BRIEF -
The records below are to be quoted in full; please keep every word exact.

SUPPLIED RECORDS -
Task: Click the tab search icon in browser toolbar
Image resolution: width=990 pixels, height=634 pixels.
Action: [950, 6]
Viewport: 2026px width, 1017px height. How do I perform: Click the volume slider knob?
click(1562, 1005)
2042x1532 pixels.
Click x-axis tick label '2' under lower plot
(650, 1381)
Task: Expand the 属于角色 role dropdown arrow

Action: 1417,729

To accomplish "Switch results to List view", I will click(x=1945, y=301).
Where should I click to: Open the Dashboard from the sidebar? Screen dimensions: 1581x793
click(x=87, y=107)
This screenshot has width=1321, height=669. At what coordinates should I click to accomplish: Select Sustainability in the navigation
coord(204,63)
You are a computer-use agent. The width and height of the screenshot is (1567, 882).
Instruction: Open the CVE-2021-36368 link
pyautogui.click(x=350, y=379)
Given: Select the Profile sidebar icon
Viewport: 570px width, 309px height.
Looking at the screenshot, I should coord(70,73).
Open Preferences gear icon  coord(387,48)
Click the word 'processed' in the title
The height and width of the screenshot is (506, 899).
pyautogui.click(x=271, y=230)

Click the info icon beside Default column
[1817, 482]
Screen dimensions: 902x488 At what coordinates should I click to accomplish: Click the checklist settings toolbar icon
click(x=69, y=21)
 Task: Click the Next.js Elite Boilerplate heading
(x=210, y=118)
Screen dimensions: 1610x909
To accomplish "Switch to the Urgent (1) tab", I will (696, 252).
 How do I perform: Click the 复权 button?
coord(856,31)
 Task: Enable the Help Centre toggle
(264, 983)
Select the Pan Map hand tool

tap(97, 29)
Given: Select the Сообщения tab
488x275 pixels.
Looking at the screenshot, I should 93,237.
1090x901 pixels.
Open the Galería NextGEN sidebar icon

RESULT FOR THIS EXERCISE -
Task: Click the tab search icon in browser toolbar
Image resolution: width=990 pixels, height=634 pixels.
Action: [950, 6]
Viewport: 2026px width, 1017px height. How do I perform: Click the volume slider knob?
click(1562, 1005)
2042x1532 pixels.
Click x-axis tick label '2' under lower plot
(650, 1381)
Task: Expand the 属于角色 role dropdown arrow

Action: 1417,729

To accomplish "Switch results to List view", I will click(x=1945, y=301).
Where should I click to: Open the Dashboard from the sidebar? Screen dimensions: 1581x793
click(x=87, y=107)
This screenshot has width=1321, height=669. At what coordinates should I click to accomplish: Select Sustainability in the navigation
coord(204,63)
You are a computer-use agent. The width and height of the screenshot is (1567, 882).
Instruction: Open the CVE-2021-36368 link
pyautogui.click(x=350, y=379)
Given: Select the Profile sidebar icon
Viewport: 570px width, 309px height.
Looking at the screenshot, I should coord(70,73).
Open Preferences gear icon  coord(387,48)
Click the word 'processed' in the title
The height and width of the screenshot is (506, 899).
pyautogui.click(x=271, y=230)

Click the info icon beside Default column
[1817, 482]
Screen dimensions: 902x488 At what coordinates should I click to accomplish: Click the checklist settings toolbar icon
click(x=69, y=21)
 Task: Click the Next.js Elite Boilerplate heading
(x=210, y=118)
Screen dimensions: 1610x909
To accomplish "Switch to the Urgent (1) tab", I will (696, 252).
 How do I perform: Click the 复权 button?
coord(856,31)
 Task: Enable the Help Centre toggle
(264, 983)
Select the Pan Map hand tool

tap(97, 29)
Given: Select the Сообщения tab
488x275 pixels.
Looking at the screenshot, I should 93,237.
1090x901 pixels.
Open the Galería NextGEN sidebar icon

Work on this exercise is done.